[SOURCE EXTRACT start]
# The Big Picture in BJJ.



## arnisador (Aug 26, 2002)

Any advice on getting the 'big picture' in BJJ? I know a lot of holds, escapes, etc. at this point but I feel like I'm missing a strategy of my own. I always go for a choke--that seems to be my strategy. My arms are strong enough that I've pulled off some chokes even when my position was so-so but I know this is no real strategy. I know I should try to pass the guard, and that if I'm cross-body I should try to mount if I can't get anything going, but--somehow an overall picture of how I want my game to proceed for me is missing. I think have a forest/trees problem.

Part of it is that I'm still uncomfortable with someone in my guard--my instructor says my legs are too tight and I'm working on that. When I wrestled in high school I had a simple goal--pin him!--but here there are chokes, armbars, legbars,...I end up playing defense a lot.

I've only been at BJJ for six months or seven months so I don't expect to be submitting blue belts every class but I still feel I need a better game plan.


----------



## tmanifold (Aug 26, 2002)

Part of your problem maybe the in experience in BJJ. You mentioned that your wrestled previously, so I would work on control. Control in the gaurd, from the mount, knee on stomach, etc.  Everything will come of that, with openings presenting themselves.

Tony


----------



## Kempojujutsu (Aug 26, 2002)

Somethings I try to do Arnisador, is wait a little, be patience with the guy you work with. The guy I have to Grapple is 285lbs, even if he makes a mistake he is strong enough to counter it. With him if I want to try an armbar, I will set him up with a choke. this usually gets him to push away, so he gives me his arm. Do the Opposite for choke. I also have troubles holding him in my guard. He drives his hips forward and with his weight it hurts my hips a lot. Most of my submissions come from the side mount. I prefer it with him because I can't get both knees down on the mount.
Bob


----------



## tmanifold (Aug 26, 2002)

Also:

You mentioned your legs being to tight for the guard. Do you use an open guard or a closed guard? or Both? I tend to stay with the closed guard because my legs are really tight as well.

Tony


----------



## arnisador (Aug 26, 2002)
[SOURCE EXTRACT end]
[RECORDED DATA start]
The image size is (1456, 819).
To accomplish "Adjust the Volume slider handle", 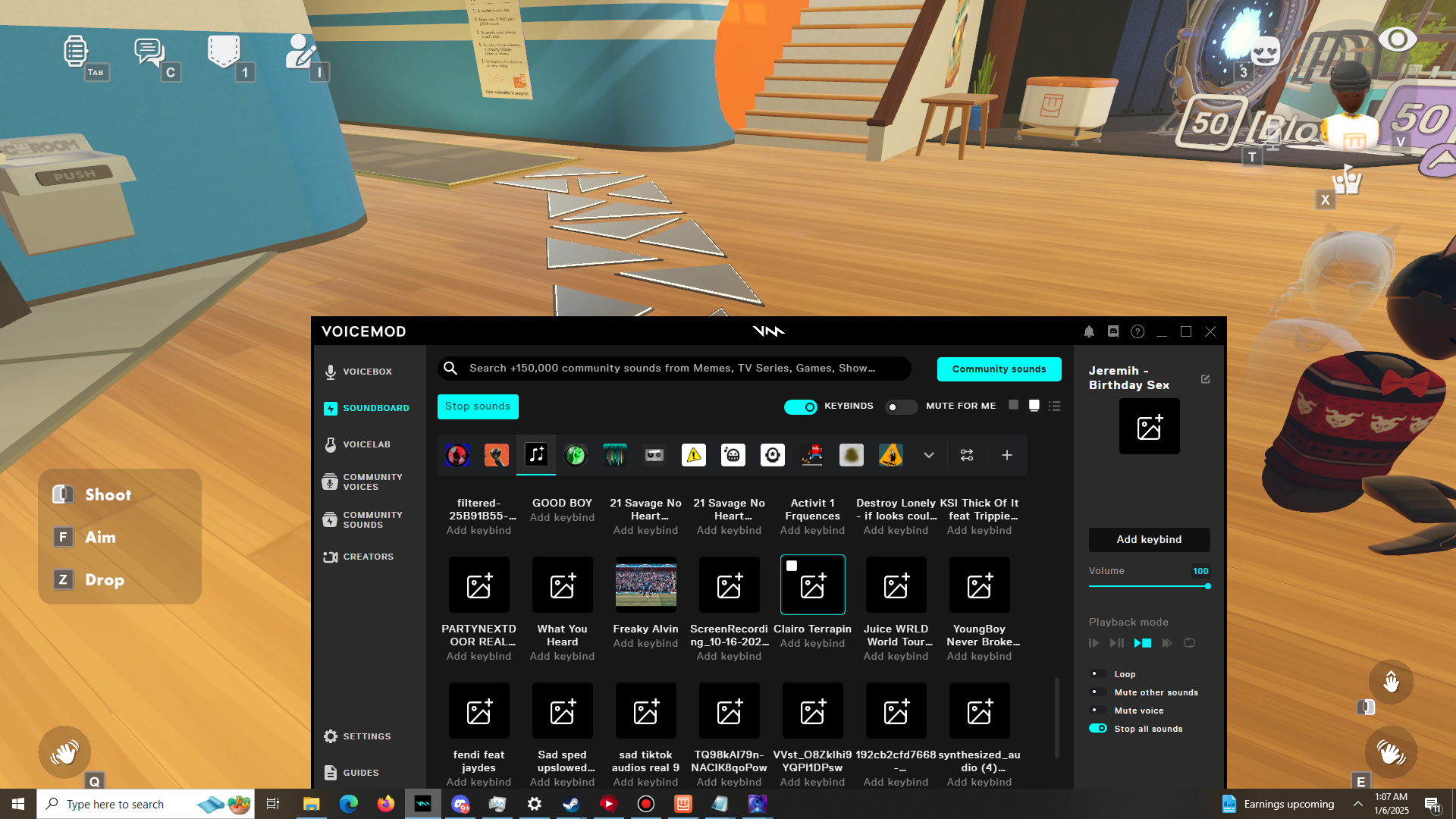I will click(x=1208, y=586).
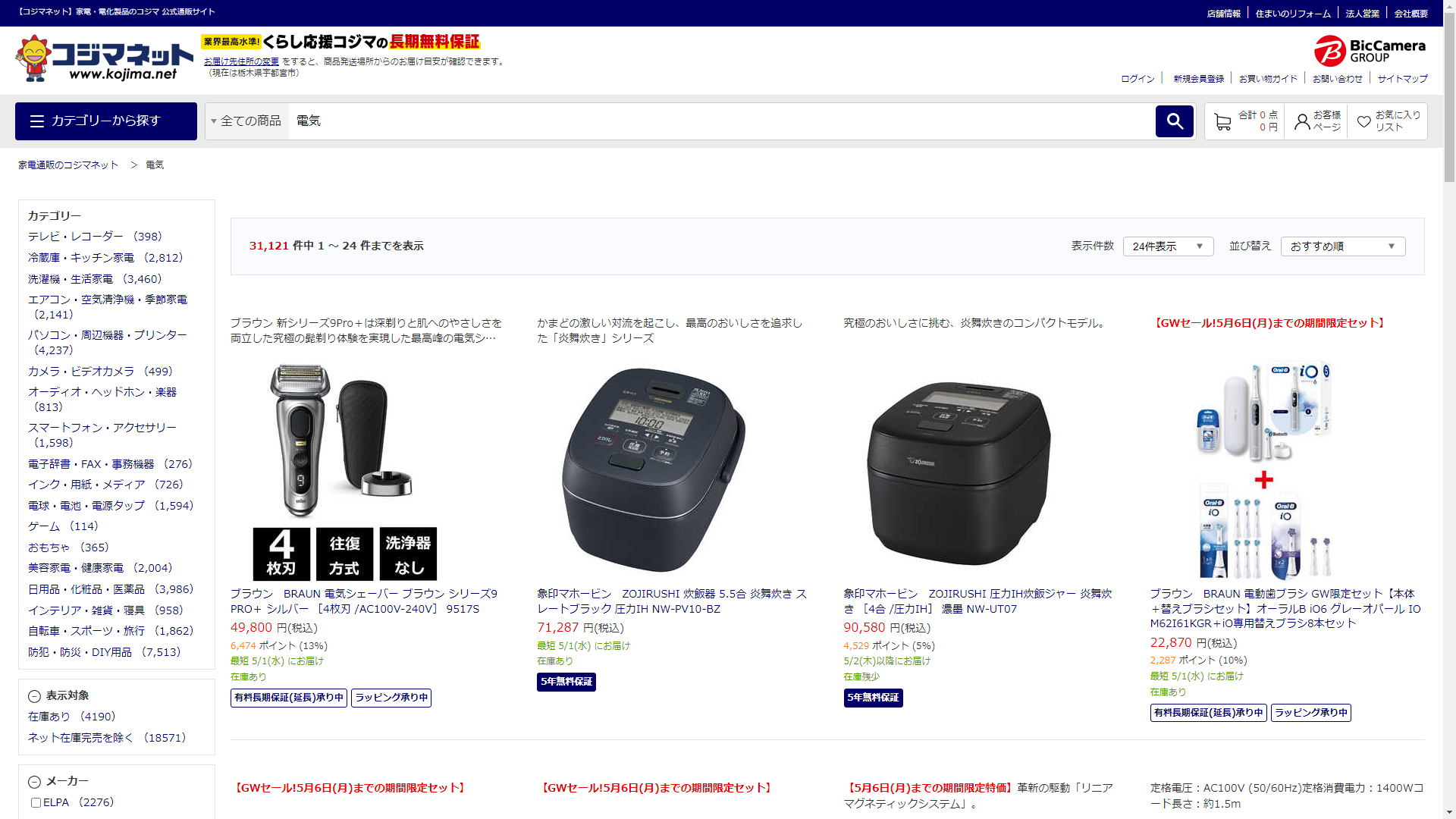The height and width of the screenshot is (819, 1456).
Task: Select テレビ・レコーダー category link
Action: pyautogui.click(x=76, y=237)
[RECORDED DATA end]
### SET TASK
In the BJJ forum thread above, answer these:
(a) How long has arnisador been training in BJJ?
(b) How much does the partner Kempojujutsu grapples with weigh?
(c) Which type of guard does tmanifold tend to stay with?

### SOLUTION TO THE PROBLEM
(a) Six or seven months.
(b) 285 lbs.
(c) The closed guard.